Le conseil d’administration (ou l’assemblée générale pour les résolutions d’actionnaires) crée et approuve les résolutions. Le Président du conseil ou le Secrétaire Général signe généralement la résolution pour la certifier. Les dirigeants auxquels des pouvoirs sont délégués par la résolution peuvent également être tenus de la signer.

Combien de temps faut-il conserver les résolutions du conseil ?

En France, les procès-verbaux des délibérations du conseil d’administration et des assemblées générales doivent être conservés indéfiniment — ils font partie des archives sociales obligatoires de la société.

Qu’est-ce qu’une résolution du conseil d’administration, concrètement ?

Un exemple est une résolution autorisant le Directeur Financier à ouvrir un compte bancaire, précisant la banque, les signataires autorisés et l’approbation du conseil.

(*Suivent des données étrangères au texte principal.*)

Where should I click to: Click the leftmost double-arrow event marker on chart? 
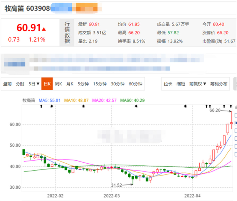coord(41,106)
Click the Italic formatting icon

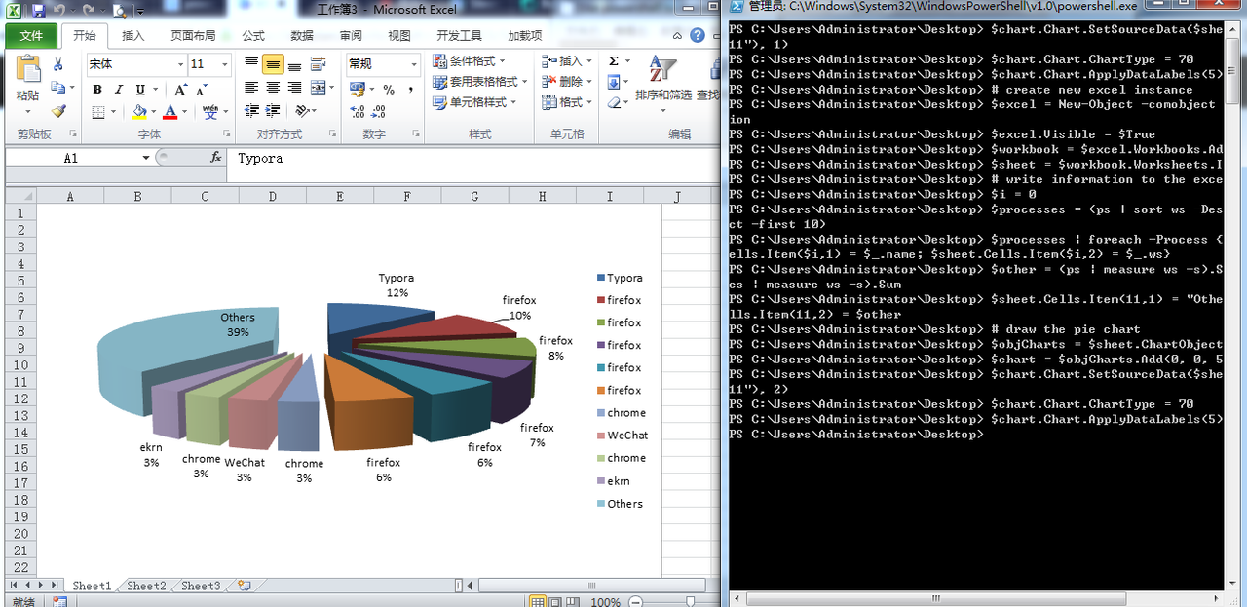click(x=119, y=90)
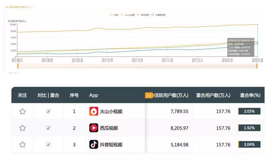Viewport: 269px width, 163px height.
Task: Star 火山小视频 to follow it
Action: 23,111
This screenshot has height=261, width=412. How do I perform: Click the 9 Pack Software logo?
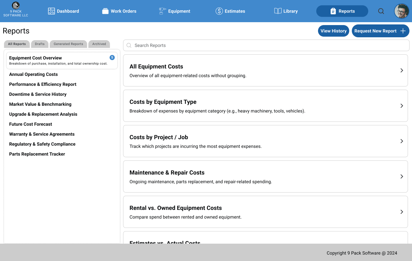16,6
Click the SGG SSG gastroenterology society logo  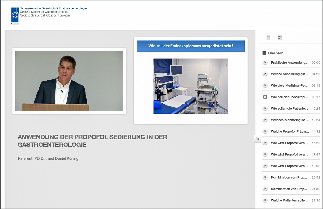(x=15, y=15)
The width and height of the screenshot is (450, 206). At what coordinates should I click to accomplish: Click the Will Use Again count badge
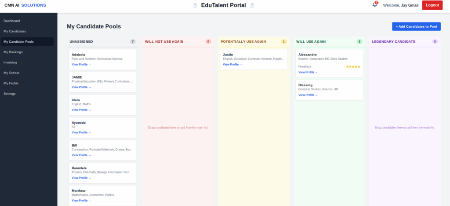[359, 41]
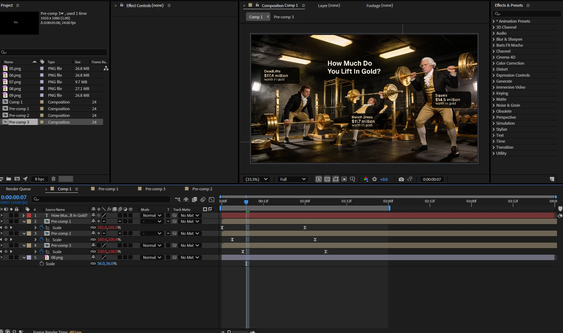Switch to the Pre-comp 2 timeline tab
The image size is (563, 333).
[x=202, y=189]
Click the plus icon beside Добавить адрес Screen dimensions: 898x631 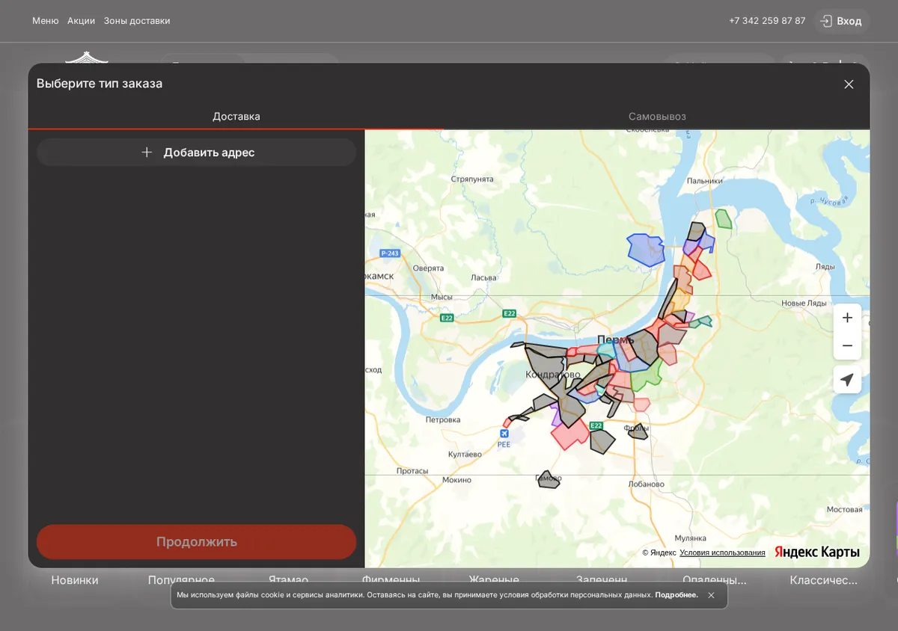click(147, 153)
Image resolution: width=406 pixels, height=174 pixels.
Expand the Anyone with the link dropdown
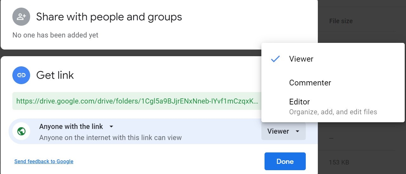tap(111, 126)
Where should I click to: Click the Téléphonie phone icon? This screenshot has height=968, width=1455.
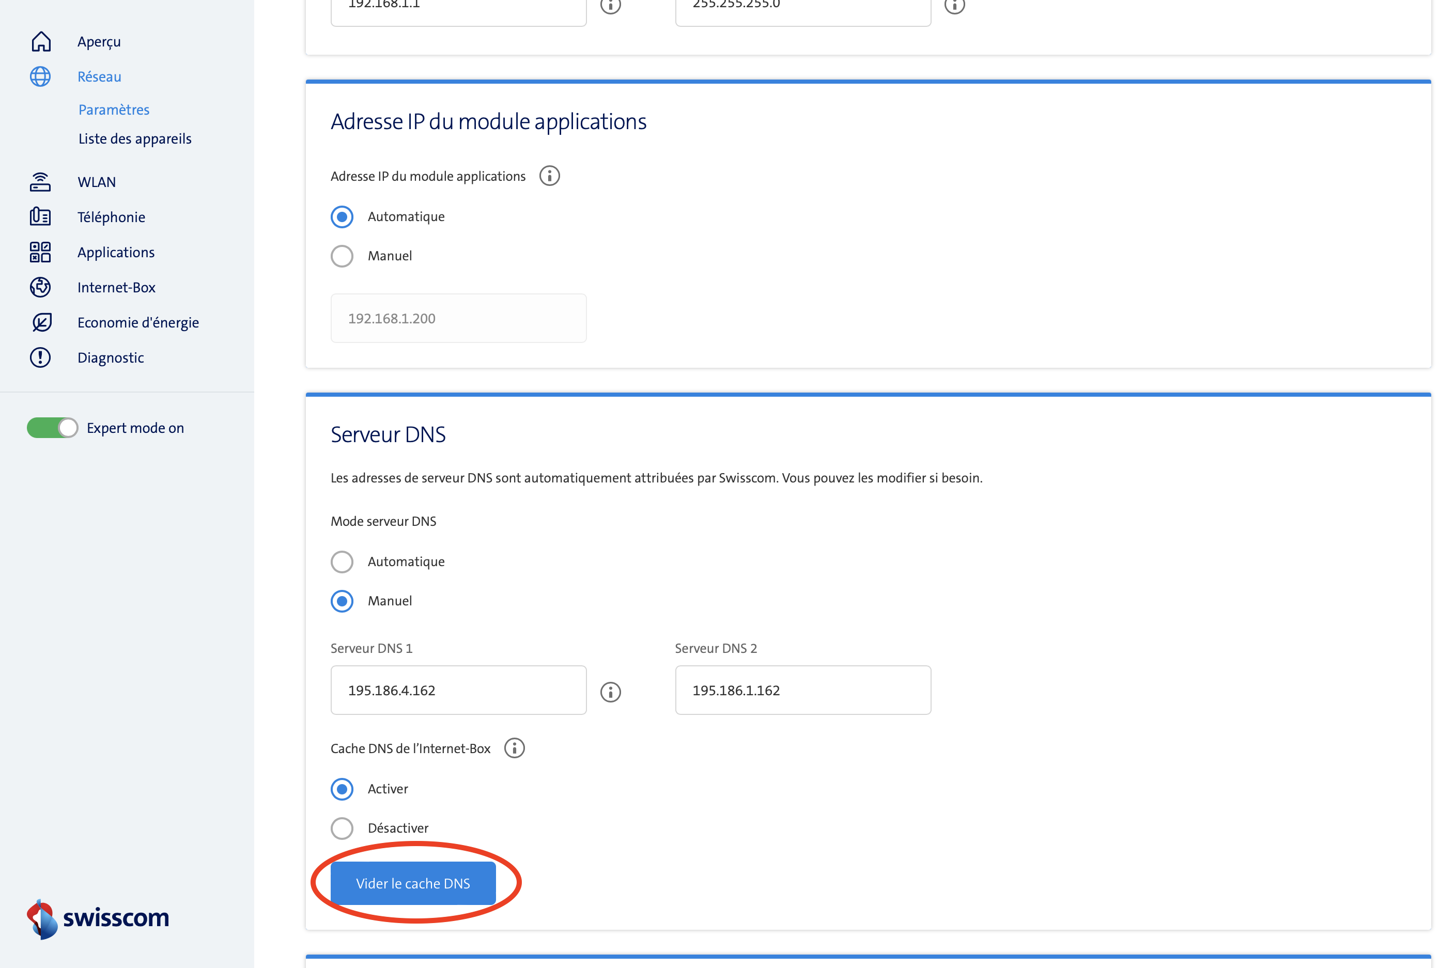41,217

La résolution inclut les considérants exposant le besoin et les clauses décisoires accordant l’autorisation.

Une résolution peut-elle être adoptée sans réunion du conseil ?

Oui, dans certaines formes sociales. Dans les SAS, les statuts peuvent prévoir des consultations écrites permettant aux associés de voter sans se réunir physiquement (art. L227-9 Code de commerce). Dans les SA, les délibérations du conseil d’administration peuvent être prises par voie de visioconférence si les statuts le permettent.